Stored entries

<<<<

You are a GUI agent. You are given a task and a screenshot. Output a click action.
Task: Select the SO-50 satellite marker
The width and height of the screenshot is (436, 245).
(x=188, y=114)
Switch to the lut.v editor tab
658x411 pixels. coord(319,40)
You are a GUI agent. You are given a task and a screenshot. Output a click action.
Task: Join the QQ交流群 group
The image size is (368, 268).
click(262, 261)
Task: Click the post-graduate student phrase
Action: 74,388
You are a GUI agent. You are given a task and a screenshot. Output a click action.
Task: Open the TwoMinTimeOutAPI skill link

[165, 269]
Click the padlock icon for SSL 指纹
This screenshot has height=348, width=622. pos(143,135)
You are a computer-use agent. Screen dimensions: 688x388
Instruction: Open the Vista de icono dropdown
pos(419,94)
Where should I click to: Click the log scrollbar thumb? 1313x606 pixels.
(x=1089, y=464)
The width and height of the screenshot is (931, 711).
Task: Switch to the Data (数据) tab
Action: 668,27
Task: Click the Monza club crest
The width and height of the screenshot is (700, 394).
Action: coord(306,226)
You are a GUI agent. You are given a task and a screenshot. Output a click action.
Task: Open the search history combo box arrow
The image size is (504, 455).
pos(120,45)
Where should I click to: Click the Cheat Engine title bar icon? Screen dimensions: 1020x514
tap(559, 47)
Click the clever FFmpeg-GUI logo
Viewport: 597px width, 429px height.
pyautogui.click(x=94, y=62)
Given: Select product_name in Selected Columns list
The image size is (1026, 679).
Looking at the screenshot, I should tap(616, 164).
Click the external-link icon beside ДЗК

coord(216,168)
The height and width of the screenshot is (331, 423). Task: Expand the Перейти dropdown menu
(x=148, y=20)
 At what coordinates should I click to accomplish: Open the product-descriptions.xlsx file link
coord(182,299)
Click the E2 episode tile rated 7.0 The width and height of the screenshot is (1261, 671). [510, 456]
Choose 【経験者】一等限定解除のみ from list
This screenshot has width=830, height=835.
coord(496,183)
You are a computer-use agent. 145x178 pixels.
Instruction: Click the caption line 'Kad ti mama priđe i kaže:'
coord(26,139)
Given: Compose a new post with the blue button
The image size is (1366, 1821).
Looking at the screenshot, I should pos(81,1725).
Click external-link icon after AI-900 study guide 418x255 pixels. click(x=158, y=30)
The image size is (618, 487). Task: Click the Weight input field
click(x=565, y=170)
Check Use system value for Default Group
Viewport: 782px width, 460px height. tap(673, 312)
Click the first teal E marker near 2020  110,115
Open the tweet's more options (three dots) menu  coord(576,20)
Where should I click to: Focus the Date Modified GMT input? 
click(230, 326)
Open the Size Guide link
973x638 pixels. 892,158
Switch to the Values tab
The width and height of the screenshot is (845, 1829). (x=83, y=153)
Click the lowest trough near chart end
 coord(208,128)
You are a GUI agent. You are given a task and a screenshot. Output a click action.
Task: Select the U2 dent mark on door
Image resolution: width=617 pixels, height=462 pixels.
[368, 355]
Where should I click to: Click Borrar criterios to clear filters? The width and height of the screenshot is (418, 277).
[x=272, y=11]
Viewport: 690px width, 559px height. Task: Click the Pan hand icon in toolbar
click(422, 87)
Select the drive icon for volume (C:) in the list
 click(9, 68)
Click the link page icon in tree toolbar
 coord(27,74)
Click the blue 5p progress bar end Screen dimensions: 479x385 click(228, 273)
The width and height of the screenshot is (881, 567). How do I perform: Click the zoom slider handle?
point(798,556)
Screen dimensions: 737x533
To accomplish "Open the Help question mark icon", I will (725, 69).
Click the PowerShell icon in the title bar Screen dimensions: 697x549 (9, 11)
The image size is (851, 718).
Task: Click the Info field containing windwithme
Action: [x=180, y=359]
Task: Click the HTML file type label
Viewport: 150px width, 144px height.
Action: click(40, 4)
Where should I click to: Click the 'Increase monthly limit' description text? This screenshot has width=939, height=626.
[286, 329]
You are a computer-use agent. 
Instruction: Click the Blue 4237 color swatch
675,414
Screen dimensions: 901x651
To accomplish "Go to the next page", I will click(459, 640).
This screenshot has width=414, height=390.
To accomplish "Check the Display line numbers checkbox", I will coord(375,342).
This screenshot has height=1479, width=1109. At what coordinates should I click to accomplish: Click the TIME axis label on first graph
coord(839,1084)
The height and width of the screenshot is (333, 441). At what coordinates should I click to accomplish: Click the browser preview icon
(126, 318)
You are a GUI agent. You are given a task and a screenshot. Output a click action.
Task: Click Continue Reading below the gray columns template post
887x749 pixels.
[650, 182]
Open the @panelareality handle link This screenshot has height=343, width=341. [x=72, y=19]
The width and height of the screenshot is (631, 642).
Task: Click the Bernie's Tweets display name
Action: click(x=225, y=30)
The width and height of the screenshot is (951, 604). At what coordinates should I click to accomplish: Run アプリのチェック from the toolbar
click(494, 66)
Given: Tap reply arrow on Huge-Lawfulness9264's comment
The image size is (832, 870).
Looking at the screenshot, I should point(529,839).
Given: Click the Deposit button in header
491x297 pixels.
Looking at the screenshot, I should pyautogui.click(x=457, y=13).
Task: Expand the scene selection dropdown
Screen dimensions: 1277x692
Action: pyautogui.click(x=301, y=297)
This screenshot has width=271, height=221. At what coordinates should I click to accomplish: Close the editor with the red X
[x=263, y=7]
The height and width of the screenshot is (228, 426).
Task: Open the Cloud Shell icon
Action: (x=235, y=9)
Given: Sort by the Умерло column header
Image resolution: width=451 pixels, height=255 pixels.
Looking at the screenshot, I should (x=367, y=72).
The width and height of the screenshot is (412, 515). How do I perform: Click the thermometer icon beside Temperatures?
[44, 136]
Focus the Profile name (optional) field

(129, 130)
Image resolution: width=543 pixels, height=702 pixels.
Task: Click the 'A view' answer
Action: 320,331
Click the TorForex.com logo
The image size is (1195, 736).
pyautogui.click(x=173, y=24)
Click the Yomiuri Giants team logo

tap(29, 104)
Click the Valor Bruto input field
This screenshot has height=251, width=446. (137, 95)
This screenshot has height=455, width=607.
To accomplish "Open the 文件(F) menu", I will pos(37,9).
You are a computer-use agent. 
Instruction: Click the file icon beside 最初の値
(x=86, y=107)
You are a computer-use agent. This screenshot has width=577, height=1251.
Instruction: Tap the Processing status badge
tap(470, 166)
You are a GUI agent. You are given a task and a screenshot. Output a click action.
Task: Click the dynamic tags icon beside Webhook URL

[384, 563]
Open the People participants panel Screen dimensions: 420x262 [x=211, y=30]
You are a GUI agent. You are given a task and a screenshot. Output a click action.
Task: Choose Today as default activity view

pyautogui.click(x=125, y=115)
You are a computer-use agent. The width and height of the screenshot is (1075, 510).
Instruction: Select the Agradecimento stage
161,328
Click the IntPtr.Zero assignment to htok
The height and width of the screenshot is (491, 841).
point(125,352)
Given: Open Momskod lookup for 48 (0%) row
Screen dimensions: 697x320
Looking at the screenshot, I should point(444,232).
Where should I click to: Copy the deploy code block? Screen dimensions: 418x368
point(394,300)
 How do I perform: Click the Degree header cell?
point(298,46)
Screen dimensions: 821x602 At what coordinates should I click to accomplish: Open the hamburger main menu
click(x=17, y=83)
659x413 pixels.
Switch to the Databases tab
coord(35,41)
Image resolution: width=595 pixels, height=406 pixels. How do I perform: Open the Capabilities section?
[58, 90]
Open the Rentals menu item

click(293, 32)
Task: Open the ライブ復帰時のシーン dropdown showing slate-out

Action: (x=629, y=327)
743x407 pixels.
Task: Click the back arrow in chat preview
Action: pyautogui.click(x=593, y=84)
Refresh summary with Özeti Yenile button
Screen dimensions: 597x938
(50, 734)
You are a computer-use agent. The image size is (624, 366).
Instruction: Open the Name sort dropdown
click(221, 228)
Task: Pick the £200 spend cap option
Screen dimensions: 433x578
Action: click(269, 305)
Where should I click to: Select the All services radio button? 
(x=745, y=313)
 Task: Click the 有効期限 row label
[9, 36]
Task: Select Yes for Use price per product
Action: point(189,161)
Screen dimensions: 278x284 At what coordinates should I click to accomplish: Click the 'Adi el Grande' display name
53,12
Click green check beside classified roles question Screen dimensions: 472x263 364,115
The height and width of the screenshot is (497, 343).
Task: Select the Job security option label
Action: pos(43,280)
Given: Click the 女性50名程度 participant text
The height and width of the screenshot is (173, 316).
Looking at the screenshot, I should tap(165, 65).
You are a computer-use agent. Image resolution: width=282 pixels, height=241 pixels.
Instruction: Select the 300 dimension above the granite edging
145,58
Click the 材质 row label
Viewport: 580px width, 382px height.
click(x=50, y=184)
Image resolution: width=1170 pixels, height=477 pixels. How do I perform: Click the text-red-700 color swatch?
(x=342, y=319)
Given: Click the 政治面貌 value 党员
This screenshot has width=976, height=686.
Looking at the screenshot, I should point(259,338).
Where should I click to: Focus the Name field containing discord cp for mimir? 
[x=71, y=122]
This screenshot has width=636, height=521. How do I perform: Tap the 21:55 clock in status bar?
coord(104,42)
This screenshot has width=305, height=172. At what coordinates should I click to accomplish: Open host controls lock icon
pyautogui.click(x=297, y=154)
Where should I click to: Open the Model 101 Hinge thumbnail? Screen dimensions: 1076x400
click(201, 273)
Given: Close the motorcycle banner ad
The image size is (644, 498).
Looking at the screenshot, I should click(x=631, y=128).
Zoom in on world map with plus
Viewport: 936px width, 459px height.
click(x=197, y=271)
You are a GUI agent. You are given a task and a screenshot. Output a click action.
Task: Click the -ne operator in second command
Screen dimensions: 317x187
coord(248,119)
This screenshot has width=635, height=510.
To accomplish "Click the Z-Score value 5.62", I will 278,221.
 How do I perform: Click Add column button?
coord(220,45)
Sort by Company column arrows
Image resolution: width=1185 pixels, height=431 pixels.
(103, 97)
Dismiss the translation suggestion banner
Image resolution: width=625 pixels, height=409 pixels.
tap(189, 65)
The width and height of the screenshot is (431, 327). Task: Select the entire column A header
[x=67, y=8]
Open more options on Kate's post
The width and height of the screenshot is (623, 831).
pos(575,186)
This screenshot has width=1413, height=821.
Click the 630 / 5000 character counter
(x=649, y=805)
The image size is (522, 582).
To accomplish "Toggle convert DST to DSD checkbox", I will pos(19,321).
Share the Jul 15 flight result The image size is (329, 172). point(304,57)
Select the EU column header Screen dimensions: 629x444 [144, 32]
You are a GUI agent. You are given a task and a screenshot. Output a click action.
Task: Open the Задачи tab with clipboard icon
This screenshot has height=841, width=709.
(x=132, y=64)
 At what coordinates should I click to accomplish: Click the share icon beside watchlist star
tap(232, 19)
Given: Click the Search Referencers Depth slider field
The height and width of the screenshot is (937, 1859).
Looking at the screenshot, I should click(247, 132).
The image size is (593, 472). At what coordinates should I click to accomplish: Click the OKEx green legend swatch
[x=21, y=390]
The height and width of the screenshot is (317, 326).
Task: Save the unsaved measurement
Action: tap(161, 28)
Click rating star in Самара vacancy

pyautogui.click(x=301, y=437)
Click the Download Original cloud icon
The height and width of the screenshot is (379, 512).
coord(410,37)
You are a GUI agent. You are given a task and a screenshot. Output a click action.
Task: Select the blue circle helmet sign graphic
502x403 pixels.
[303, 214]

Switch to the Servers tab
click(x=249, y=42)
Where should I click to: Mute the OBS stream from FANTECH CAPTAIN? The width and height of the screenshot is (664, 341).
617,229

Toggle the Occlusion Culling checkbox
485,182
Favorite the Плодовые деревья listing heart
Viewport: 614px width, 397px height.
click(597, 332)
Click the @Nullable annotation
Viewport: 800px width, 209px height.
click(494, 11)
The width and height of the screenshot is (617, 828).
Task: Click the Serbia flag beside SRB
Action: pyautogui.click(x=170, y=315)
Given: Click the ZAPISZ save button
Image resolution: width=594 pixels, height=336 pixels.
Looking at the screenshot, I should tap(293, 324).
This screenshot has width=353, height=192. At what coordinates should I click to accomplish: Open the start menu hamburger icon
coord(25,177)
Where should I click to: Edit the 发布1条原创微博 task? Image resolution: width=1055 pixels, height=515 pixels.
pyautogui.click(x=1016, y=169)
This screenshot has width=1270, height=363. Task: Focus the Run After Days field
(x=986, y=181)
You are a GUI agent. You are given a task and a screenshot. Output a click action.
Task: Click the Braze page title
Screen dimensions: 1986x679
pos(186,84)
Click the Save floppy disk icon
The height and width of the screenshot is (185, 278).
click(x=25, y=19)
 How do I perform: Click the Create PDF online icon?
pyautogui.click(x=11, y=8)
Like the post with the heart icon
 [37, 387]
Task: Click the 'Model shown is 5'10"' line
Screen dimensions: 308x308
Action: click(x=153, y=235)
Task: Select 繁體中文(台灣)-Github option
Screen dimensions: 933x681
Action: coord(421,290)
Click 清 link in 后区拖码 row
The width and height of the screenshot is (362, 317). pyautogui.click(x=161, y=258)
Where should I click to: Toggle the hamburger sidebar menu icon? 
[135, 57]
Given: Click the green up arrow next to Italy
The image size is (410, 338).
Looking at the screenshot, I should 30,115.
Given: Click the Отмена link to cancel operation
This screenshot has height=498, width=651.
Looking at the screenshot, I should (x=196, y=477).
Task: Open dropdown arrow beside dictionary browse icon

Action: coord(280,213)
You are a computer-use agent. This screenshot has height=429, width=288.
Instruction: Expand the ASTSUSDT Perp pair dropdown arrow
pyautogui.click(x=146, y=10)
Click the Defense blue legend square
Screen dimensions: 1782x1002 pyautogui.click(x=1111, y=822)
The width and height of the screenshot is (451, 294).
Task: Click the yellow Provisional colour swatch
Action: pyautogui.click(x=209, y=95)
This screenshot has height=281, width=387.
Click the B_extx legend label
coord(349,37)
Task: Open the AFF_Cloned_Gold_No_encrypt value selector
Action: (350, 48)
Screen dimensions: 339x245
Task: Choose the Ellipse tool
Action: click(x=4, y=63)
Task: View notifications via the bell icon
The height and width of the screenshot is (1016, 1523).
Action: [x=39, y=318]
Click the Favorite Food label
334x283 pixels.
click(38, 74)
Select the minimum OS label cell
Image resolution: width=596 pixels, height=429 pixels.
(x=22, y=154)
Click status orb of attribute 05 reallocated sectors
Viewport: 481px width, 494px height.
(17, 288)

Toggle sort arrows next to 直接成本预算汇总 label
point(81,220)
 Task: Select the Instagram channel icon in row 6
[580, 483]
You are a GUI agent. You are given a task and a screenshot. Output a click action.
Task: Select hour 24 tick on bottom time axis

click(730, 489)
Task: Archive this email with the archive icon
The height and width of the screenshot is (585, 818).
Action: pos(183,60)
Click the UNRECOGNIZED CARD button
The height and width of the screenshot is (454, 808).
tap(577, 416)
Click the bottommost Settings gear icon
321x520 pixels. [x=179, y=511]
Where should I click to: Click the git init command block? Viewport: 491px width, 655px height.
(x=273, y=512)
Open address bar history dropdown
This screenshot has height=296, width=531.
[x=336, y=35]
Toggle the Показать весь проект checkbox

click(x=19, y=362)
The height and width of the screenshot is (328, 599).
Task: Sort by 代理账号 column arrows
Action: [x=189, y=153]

>>>>

» **TASK DIRECTIONS**: In the entries above, find each line that includes the string "marker" and copy it.

» **RESULT OF THIS TASK**:
Task: Select the SO-50 satellite marker
Click the first teal E marker near 2020  110,115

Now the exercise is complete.